Make `RawVec::grow` mostly non-generic. #72013

nnethercote · 2020-05-08T13:09:09Z

cargo-llvm-lines shows that, in various benchmarks, RawVec::grow is
instantiated 10s or 100s of times and accounts for 1-8% of lines of
generated LLVM IR.

This commit moves most of RawVec::grow into a separate function that
isn't parameterized by T, which means it doesn't need to be
instantiated many times. This reduces compile time significantly.

r? @ghost

nnethercote · 2020-05-08T13:19:45Z

Here is some sample cargo-llvm-lines output for the webrender benchmark, showing just the lines relevant to RawVec::grow:

  Lines        Copies         Function name
  -----        ------         -------------
1012499 (100%)  26143 (100%)  (TOTAL)
  56700 (5.6%)    108 (0.4%)  alloc::raw_vec::RawVec<T,A>::grow
   9864 (1.0%)    137 (0.5%)  core::alloc::layout::Layout::array
   8208 (0.8%)    432 (1.7%)  alloc::raw_vec::RawVec<T,A>::grow::{{closure}}
   7128 (0.7%)    108 (0.4%)  alloc::raw_vec::RawVec<T,A>::current_memory

The current patch gets rid of most of that.

My local perf results are mostly good, with instruction counts reductions of up to 9%, but a few small regressions.
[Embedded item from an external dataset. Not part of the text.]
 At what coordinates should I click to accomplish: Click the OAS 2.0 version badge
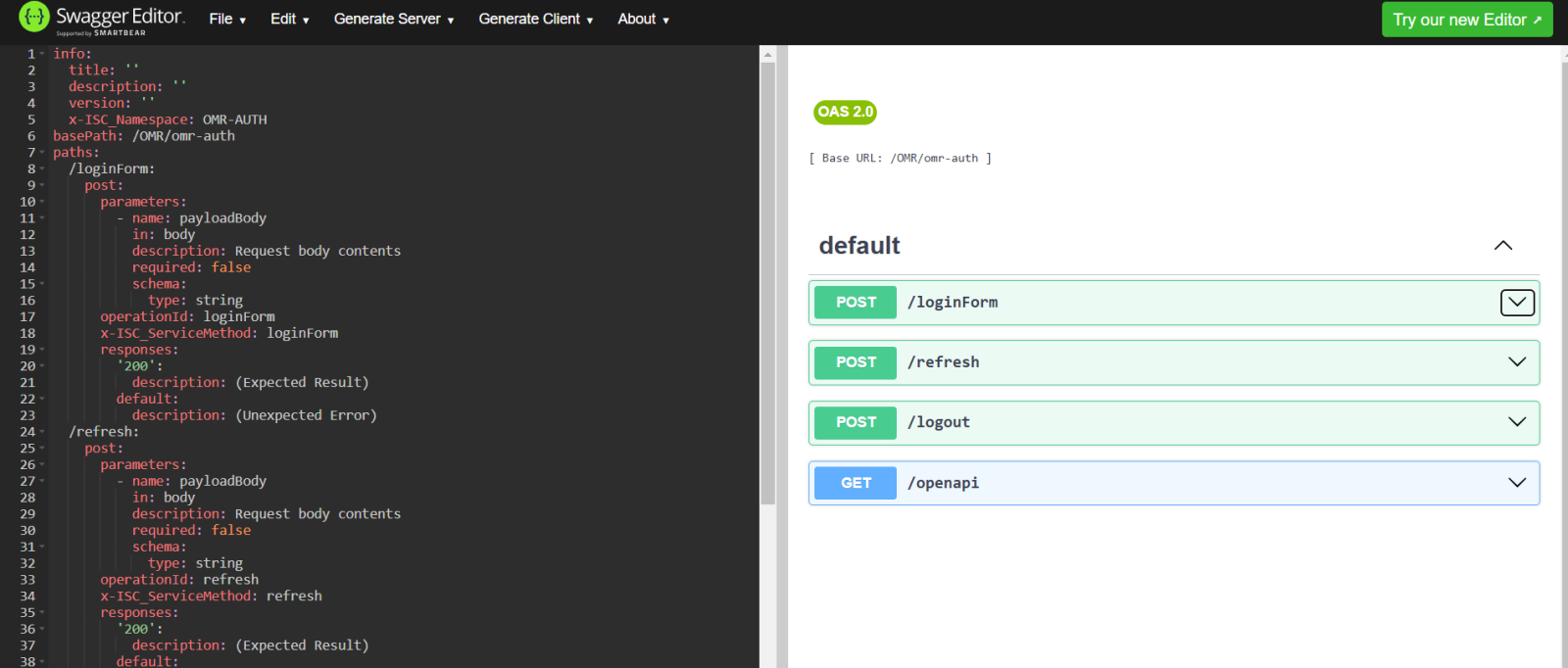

I'm not quite sure where the regressions are coming from, I will investigate that more on Monday.

The code is in draft form, and needs cleaning up before being properly reviewed. @Amanieu may be interested.
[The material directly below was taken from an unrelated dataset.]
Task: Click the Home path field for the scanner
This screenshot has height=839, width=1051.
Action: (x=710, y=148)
nnethercote · 2020-05-08T13:20:16Z

@bors try @rust-timer queue

rust-timer · 2020-05-08T13:20:17Z

Awaiting bors try build completion

bors · 2020-05-08T13:20:27Z

⌛ Trying commit 6d2926b6381d178d7d59b6112949c3c6a2e96568 with merge d4d11c4e38c5b4fe42c2d2c10124bc45ba1fbcc8...

src/liballoc/raw_vec.rs

Mark-Simulacrum · 2020-05-08T13:36:12Z

cc @davidtwco @nikomatsakis -- this seems relevant for the polymorphization efforts, shows at least one potential big win

nikomatsakis · 2020-05-08T13:43:17Z

Yes, it does!

bors · 2020-05-08T17:35:27Z

💥 Test timed out

nnethercote · 2020-05-08T22:15:15Z

@bors try

bors · 2020-05-08T22:15:25Z

⌛ Trying commit 6d2926b6381d178d7d59b6112949c3c6a2e96568 with merge cee9586dc574582deea517fa2d0eaeeb882167e3...
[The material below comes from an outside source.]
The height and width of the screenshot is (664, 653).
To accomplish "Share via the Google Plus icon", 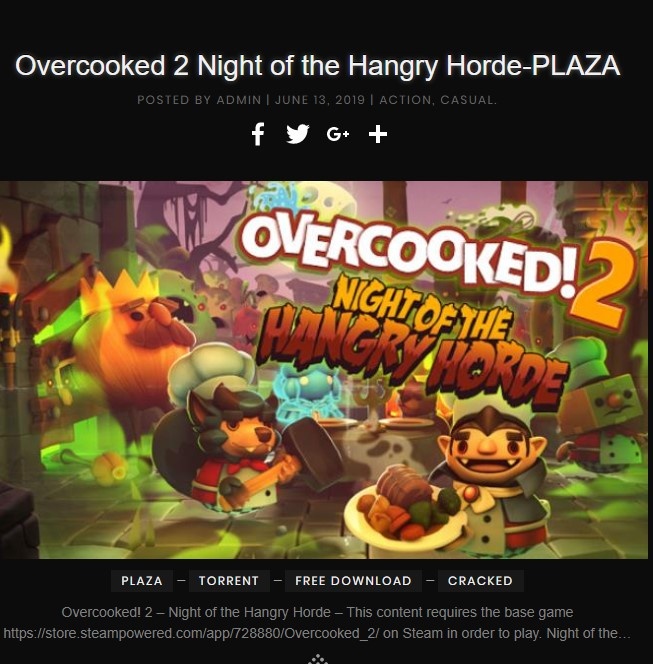I will click(338, 134).
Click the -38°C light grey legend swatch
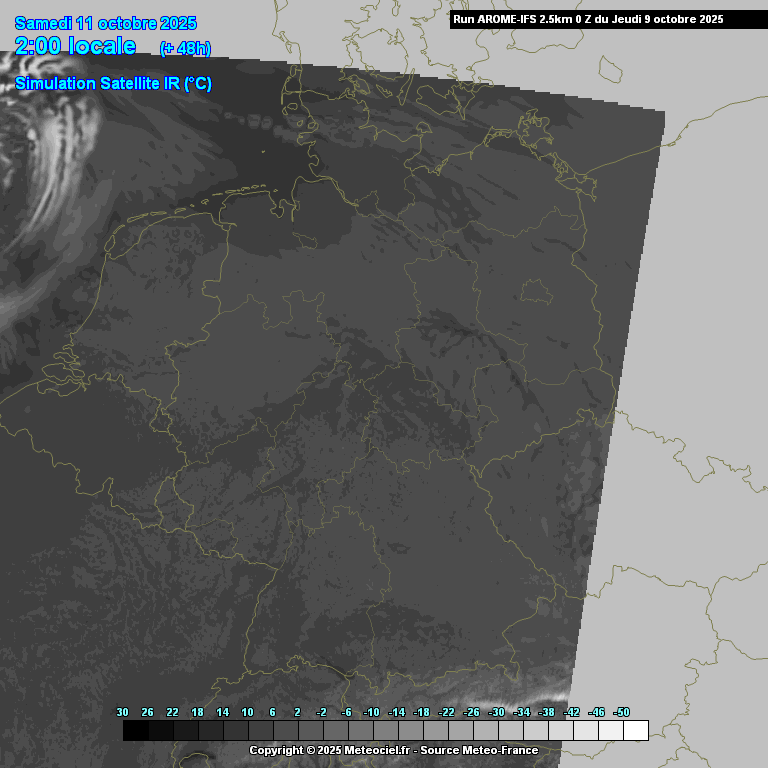 (x=560, y=731)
bors · 2020-05-09T01:10:50Z

☀️ Try build successful - checks-actions, checks-azure
Build commit: cee9586dc574582deea517fa2d0eaeeb882167e3 (cee9586dc574582deea517fa2d0eaeeb882167e3)

rust-timer · 2020-05-09T01:10:51Z

Queued cee9586dc574582deea517fa2d0eaeeb882167e3 with parent 7b80539, future comparison URL.

rust-timer · 2020-05-09T10:31:35Z

Finished benchmarking try commit cee9586dc574582deea517fa2d0eaeeb882167e3, comparison URL.

nnethercote · 2020-05-09T22:30:36Z

The perf results are all over the place. They're easier to understand if you focus on two subsets.

debug-full: This shows the potential. Lots of wins, the best being 6.6%. (I saw a best win of 9.1% locally, but that was without the recent wins from LLVM bitcode removal, which would overlap somewhat with these wins.)
check-full: This shows mostly regressions, of up to 1.5%. The current code has presumably slowed RawVec::grow down somewhat.

Hopefully I can fix the slowdowns without too much trouble. I will investigate that tomorrow.

nnethercote · 2020-05-11T02:08:49Z

I think the slowdowns are caused by worse code being generated in some cases due to the Layout computations now being dynamic rather than static. For example, there is a codegen test codegen/vec-iter-collect-len.rs that contains the expression [1, 2, 3].iter().collect::<Vec<_>>().len(). It's supposed to boil down to 3 in the generated LLVM IR, but in at least some of my working versions of this PR I've seen the test fail because the optimization is inhibited and it generates lots of LLVM IR.

I'm taking a slightly different tack now, trying to keep those Layout computations within RawVec::grow so that the computations involving mem::{size,align}_of::<T>() are static.

nnethercote · 2020-05-11T02:24:11Z

BTW, for the attached patches, I've seen reductions in the number of lines of LLVM IR generate as high as 15% (for syn). I was undercounting because some additional instantiations that are outside of alloc are avoided, esp. Result::map_err.

nnethercote · 2020-05-11T10:19:35Z

I've reworked the code significantly, giving wins that are slightly smaller than before, but avoiding the vast majority of the losses.

There is scope for pushing harder on moving stuff out of RawVec, but when I try it the losses start to come back to some extent. I'm not sure why, possibly when RawVec::grow_* get small enough then inlining decisions start changing.

nnethercote · 2020-05-11T10:19:48Z

@bors try @rust-timer queue

rust-timer · 2020-05-11T10:19:49Z

Awaiting bors try build completion

bors · 2020-05-11T10:19:58Z

⌛ Trying commit 77aa42ca0e3b632fee16bcd3fe23ab33ce5c066b with merge 78ecf2ce2428bc1c359a284c6dc8bc33246879ac...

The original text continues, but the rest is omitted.